10 Best Self-Hosted Apps in 2026: Take Back Control of Your Data

Home Assistant, Pi-hole, AppFlowy, Forgejo, and 6 more open-source apps that replace paid SaaS tools in 2026. All free to run, all Docker-deployable, all actively maintained. Here's what each replaces and where each one falls short.

J
James Crawford
June 9, 2026
10 min read
🔍
Roundup

Most SaaS products exist because self-hosting used to be genuinely difficult. Running your own software meant configuring Linux servers from scratch, managing dependencies manually, and accepting that things would break in ways that took days to diagnose.

Docker changed that calculation. A single YAML file and a docker compose up command now deploys most open-source projects in minutes. A $6/month VPS or a Raspberry Pi 4 runs a surprising amount of useful software simultaneously. The barrier to entry is closer to "an afternoon" than "a devops team."

The 10 apps below are not experimental. They're running in production across thousands of self-hosted setups, actively maintained, and free to run without subscription fees. What each costs is hardware, your time for initial setup, and occasional maintenance during updates.

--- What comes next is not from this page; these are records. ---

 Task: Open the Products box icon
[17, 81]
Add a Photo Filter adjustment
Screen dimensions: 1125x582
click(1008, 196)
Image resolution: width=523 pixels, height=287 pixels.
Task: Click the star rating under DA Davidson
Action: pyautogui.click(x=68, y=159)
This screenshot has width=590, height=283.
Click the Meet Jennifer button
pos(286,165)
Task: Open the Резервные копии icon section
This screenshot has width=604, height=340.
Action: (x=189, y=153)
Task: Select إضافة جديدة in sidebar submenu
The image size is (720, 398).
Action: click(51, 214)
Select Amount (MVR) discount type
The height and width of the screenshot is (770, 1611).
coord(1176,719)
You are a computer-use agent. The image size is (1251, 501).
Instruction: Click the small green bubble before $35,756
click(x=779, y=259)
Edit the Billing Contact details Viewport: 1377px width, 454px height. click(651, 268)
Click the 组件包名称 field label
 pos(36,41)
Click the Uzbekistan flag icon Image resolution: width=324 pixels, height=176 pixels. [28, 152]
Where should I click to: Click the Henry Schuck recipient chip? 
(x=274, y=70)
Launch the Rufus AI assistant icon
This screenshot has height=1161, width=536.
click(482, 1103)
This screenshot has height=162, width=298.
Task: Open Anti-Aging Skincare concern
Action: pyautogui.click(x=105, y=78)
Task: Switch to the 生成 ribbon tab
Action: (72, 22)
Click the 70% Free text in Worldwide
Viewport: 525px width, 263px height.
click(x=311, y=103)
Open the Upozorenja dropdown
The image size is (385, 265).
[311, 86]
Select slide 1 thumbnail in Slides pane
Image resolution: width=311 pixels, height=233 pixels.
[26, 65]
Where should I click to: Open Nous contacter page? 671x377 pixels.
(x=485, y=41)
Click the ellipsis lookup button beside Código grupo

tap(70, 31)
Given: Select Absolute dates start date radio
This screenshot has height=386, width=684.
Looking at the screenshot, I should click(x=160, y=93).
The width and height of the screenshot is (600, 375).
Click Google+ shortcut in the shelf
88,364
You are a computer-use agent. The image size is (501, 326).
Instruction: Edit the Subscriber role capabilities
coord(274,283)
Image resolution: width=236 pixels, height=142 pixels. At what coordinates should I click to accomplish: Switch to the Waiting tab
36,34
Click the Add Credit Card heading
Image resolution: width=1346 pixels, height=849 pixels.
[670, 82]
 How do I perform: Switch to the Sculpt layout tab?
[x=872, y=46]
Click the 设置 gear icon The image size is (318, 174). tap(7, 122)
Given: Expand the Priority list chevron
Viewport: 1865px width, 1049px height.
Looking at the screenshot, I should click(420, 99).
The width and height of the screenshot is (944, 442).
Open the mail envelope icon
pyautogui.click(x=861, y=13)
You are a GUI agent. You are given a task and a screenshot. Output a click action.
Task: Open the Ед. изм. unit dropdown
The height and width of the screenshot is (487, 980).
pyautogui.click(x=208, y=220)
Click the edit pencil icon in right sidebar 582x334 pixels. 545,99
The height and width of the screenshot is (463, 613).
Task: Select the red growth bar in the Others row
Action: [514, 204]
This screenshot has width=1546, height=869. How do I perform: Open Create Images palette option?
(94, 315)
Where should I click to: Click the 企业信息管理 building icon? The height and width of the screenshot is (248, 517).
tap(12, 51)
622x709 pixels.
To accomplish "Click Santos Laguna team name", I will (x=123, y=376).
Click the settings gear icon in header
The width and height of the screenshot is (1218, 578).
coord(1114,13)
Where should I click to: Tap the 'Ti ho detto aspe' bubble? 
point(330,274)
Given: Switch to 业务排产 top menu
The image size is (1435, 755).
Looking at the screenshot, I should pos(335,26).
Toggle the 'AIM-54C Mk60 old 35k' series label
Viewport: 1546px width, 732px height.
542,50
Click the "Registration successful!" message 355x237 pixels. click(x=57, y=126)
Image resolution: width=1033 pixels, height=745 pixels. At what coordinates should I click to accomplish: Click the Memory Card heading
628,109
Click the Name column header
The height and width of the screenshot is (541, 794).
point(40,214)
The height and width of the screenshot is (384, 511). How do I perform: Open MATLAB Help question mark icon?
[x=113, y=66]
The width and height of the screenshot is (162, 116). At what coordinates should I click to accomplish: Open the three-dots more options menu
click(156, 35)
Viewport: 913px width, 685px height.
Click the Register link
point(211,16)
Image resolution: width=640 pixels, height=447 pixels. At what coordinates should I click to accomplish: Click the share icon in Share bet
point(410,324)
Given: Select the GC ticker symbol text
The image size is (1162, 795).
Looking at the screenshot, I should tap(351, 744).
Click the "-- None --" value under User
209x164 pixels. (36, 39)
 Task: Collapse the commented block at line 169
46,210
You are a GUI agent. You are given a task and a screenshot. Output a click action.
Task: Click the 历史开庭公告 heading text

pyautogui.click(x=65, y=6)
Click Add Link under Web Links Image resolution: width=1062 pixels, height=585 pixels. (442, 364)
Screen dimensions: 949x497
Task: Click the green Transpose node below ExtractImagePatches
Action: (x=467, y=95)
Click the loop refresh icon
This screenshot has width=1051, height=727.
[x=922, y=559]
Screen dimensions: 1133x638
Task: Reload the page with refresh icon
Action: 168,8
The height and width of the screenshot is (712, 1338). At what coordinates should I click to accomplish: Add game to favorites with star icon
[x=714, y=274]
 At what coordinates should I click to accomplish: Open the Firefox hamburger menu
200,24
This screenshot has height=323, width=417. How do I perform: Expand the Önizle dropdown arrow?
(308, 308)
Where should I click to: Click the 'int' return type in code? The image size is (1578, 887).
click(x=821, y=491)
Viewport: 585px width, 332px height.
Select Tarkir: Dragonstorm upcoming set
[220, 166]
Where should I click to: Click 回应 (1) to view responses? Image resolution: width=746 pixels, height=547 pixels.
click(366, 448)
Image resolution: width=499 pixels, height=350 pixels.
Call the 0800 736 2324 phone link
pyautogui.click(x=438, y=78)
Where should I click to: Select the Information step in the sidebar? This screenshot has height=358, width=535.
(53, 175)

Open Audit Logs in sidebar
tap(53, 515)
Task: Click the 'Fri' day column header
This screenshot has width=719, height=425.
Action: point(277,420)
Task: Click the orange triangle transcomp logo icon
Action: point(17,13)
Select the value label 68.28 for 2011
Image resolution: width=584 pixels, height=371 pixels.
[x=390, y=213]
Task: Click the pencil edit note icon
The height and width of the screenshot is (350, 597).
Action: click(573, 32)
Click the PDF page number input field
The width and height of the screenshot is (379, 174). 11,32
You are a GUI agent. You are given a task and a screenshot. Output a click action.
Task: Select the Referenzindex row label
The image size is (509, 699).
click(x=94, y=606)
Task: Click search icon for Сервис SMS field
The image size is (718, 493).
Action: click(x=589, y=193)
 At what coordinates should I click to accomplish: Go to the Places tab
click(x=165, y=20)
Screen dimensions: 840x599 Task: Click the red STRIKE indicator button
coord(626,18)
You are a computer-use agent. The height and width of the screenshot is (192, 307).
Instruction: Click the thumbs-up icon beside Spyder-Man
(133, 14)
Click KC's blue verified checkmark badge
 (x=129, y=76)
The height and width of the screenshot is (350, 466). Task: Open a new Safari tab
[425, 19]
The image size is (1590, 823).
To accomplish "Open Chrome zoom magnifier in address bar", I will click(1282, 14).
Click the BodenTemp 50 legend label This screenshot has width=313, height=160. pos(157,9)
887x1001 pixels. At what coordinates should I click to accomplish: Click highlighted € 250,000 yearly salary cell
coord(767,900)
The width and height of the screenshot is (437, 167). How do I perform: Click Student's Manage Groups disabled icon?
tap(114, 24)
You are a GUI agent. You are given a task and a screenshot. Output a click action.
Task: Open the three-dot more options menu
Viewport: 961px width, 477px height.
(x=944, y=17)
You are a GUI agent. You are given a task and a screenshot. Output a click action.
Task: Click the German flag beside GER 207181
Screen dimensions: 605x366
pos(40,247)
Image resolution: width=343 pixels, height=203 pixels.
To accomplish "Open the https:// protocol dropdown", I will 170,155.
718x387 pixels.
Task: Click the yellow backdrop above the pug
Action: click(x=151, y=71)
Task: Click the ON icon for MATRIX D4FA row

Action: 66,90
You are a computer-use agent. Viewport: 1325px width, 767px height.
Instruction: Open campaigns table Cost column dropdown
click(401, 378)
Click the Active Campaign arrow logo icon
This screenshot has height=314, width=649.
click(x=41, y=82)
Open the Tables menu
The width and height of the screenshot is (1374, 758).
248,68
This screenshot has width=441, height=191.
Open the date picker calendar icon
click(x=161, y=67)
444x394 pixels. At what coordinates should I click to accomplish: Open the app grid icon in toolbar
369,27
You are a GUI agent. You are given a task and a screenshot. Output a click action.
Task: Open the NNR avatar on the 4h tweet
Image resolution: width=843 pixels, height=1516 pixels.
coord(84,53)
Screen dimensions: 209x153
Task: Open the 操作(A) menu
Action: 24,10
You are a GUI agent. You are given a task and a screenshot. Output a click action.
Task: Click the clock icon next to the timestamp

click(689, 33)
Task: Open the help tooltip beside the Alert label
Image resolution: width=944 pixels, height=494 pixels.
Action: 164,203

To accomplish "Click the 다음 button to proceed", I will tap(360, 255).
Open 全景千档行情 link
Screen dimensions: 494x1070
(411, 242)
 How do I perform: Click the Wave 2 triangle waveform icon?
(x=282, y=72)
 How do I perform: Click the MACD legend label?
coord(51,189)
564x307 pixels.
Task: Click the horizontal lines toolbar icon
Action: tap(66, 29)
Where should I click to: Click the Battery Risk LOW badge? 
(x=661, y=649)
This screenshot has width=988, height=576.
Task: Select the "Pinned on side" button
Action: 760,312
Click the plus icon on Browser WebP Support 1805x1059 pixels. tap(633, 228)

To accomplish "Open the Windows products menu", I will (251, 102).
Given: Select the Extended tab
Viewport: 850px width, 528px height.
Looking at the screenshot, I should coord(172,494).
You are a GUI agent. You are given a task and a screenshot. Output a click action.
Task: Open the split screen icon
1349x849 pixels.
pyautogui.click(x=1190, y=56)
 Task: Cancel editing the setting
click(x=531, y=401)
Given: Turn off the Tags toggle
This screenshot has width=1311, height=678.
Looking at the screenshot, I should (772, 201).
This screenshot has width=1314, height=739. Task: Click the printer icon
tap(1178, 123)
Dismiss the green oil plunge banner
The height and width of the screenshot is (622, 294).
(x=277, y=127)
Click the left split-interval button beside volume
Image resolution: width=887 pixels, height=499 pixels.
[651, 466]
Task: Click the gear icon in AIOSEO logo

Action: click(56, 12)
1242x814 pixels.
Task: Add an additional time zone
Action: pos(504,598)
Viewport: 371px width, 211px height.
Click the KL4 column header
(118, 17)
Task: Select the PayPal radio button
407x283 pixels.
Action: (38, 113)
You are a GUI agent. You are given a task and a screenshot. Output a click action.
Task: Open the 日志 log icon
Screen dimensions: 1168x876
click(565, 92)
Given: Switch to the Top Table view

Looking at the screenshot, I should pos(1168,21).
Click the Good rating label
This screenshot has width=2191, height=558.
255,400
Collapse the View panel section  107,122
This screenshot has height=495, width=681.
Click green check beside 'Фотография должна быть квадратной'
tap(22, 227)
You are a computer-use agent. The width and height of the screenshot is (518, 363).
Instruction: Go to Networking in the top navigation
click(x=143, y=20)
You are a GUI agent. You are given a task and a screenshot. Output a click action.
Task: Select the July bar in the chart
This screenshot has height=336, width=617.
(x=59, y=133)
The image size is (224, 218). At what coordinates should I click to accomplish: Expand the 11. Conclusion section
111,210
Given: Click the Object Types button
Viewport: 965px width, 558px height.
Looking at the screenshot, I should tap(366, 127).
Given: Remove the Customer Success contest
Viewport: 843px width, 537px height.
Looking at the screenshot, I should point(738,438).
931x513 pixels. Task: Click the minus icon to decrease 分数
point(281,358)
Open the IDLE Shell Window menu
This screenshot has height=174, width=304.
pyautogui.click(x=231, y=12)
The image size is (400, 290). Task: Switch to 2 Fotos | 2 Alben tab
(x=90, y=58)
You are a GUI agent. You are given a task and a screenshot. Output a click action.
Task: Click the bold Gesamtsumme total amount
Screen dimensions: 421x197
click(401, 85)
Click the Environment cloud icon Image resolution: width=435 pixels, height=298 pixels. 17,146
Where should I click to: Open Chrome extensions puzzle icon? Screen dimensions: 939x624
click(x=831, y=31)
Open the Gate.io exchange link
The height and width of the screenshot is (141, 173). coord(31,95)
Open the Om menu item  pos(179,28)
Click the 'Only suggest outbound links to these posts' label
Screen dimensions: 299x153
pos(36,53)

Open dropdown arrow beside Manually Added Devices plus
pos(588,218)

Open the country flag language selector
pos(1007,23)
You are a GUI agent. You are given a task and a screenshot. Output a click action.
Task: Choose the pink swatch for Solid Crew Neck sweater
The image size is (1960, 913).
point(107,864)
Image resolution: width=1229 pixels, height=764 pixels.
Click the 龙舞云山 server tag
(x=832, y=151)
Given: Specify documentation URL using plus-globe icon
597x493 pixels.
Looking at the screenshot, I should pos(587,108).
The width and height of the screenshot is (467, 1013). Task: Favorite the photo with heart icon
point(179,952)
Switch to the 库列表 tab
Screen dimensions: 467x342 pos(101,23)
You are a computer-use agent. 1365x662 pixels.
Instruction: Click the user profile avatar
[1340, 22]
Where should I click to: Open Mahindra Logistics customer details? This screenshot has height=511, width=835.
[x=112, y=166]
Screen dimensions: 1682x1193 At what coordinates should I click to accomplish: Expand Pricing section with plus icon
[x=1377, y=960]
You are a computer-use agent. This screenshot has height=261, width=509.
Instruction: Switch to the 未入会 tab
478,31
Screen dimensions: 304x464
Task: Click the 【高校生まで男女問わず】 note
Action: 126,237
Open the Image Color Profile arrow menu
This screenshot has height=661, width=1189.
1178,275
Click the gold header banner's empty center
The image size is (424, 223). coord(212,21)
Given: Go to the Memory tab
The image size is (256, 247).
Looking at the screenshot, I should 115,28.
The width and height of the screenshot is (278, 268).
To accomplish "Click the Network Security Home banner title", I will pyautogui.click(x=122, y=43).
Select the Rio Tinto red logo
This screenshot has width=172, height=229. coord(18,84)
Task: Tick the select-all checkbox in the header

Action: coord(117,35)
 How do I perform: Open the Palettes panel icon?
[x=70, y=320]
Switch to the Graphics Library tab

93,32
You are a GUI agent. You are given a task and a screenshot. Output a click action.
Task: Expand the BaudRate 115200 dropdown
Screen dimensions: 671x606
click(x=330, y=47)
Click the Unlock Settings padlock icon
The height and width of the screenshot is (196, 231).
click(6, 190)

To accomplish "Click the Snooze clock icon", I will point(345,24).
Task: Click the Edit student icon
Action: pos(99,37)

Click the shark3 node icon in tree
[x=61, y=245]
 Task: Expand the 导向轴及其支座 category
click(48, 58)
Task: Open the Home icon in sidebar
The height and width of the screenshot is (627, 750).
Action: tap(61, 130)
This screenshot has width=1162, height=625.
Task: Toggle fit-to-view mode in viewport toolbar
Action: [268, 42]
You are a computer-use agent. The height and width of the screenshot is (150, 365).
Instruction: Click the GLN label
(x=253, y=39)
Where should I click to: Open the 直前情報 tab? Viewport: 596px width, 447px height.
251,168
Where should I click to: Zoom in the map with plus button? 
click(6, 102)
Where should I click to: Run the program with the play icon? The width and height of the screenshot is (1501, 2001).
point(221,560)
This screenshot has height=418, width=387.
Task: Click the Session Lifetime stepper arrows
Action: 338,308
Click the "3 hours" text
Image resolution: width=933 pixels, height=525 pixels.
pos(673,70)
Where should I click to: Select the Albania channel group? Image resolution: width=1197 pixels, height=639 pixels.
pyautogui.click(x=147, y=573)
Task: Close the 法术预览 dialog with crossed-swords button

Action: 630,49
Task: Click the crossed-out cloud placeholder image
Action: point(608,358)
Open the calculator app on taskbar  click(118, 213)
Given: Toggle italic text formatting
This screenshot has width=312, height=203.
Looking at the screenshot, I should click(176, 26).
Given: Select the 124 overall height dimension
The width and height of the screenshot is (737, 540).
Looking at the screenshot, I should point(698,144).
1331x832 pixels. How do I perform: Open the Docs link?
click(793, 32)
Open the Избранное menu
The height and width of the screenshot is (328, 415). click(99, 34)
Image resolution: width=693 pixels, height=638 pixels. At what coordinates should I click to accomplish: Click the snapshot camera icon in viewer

If you're new to self-hosting, start with Pi-hole. It's the fastest to deploy, immediately useful, and the skills it requires (editing router DNS settings, accessing a web dashboard) transfer to every other project on this list. From there, add tools as the needs become clear.


1. Home Assistant

Replaces: Proprietary smart home hubs (SmartThings, HomeKit, Alexa)

Home Assistant is the operating system for home automation. With 73,000+ GitHub stars and integrations for 2,000+ devices, it connects smart bulbs, sensors, security cameras, thermostats, and anything with an API into a single interface you control. Install it on a Raspberry Pi or in a Docker container and your home automation data stays on your local network rather than routing through Amazon, Google, or Samsung servers.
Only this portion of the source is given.